English    Türkçe    فارسی   

1
868-877

  • Dağ bir aziz sûfi olursa şaşılacak ne var? Mûsâ’nın cismi de bir kemik parçasından ibaretti.
  • چه عجب گر کوه صوفی شد عزیز ** جسم موسی از کلوخی بود نیز
  • Yahudi padişahının bu söze ehemmiyet vermeyip inkâr etmesi, kendisine nasihat edenlerin nasihatlerini kabul etmemesi
  • طنز و انکار کردن پادشاه جهود و قبول نکردن نصیحت خاصان خویش‌‌
  • O Yahudi padişahı bu acayip mucizeleri gördü. Fakat ancak taan ve inkârda bulundu.
  • این عجایب دید آن شاه جهود ** جز که طنز و جز که انکارش نبود
  • Nasihatçiler: “İşi haddinden ileri götürme, inat hayvanını bu kadar ileri sürme” dediler. 870
  • ناصحان گفتند از حد مگذران ** مرکب استیزه را چندین مران‌‌
  • Nasihatçilerin ellerini bağlayıp hapsetti. Zulmünü birbirine uladı (biteviye ve daha fazla zulmeder oldu).
  • ناصحان را دست بست و بند کرد ** ظلم را پیوند در پیوند کرد
  • “Madem iş bu dereceye vardı. Ey köpek, sabret; kahrımız erişti!” diye bir ses geldi.
  • بانگ آمد کار چون اینجا رسید ** پای دار ای سگ که قهر ما رسید
  • Ondan sonra ateş kırk arşın alevlendi; bir halka teşkil etti ve o Yahudileri yaktı.

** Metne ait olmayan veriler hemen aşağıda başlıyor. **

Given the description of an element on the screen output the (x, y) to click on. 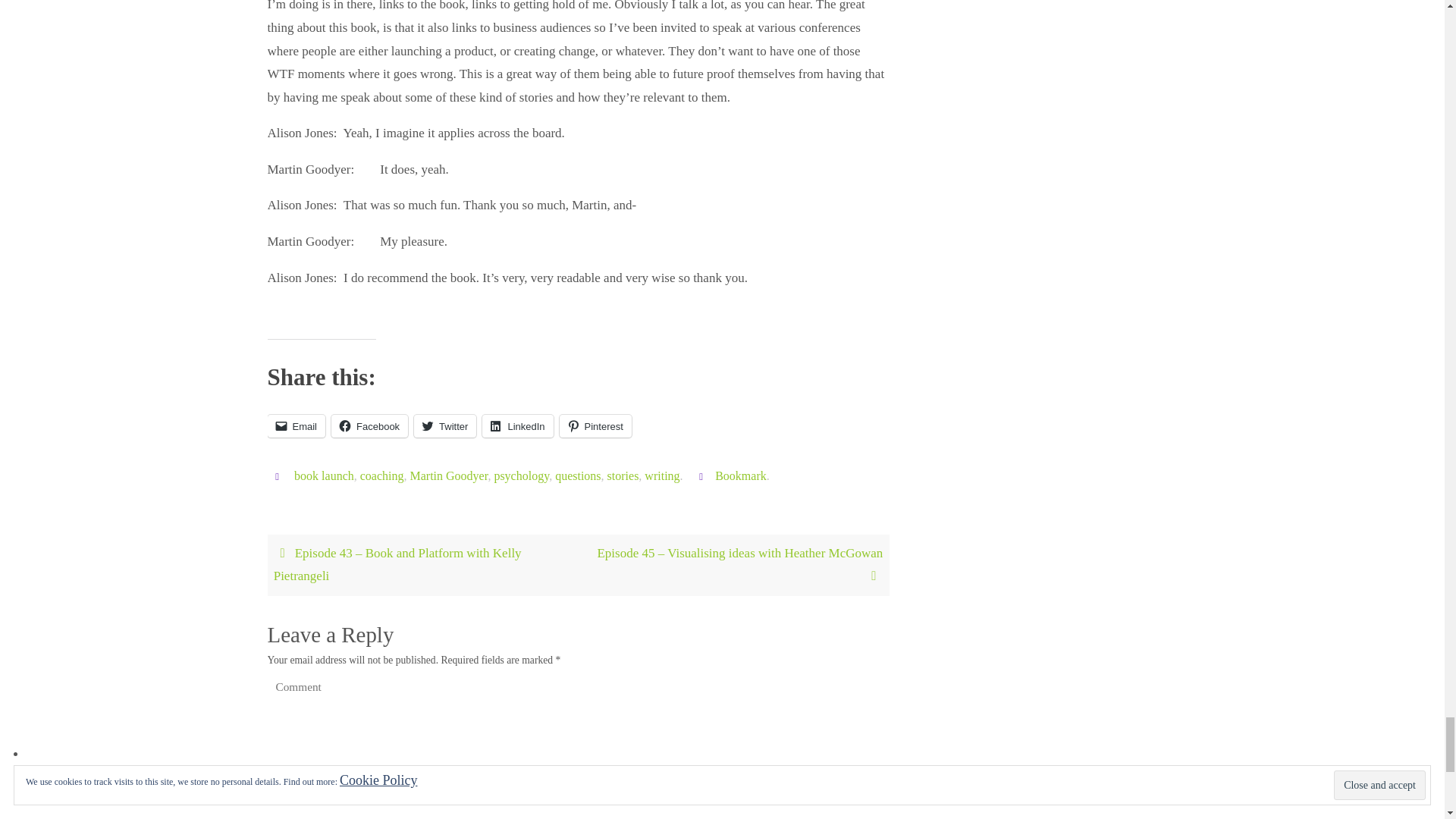
Click to share on Facebook (369, 425)
writing (662, 476)
stories (623, 476)
psychology (520, 476)
LinkedIn (517, 425)
coaching (381, 476)
Click to share on Twitter (444, 425)
Facebook (369, 425)
Bookmark (740, 476)
Twitter (444, 425)
Pinterest (595, 425)
Email (295, 425)
questions (576, 476)
Click to email a link to a friend (295, 425)
book launch (323, 476)
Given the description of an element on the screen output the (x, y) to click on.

  • بعد از آن آتش چهل گز بر فروخت ** حلقه گشت و آن جهودان را بسوخت‌‌
  • Onların asılları önceden de ateşti; sonunda da asıllarına gittiler.
  • اصل ایشان بود آتش ابتدا ** سوی اصل خویش رفتند انتها
  • Zaten zümre ateşten doğmuştu. Cüzüler kül tarafına yol alır, o tarafa giderler. 875
  • هم ز آتش زاده بودند آن فریق ** جزوها را سوی کل باشد طریق‌‌
  • Onlar ancak mümini yakan bir ateştiler. Kendilerini kendi ateşleri çerçöp gibi yaktı.
  • آتشی بودند مومن سوز و بس ** سوخت خود را آتش ایشان چو خس‌‌
  • Anası(mayası) Hâviye olan kimsenin mekânı, ancak Hâviyedir.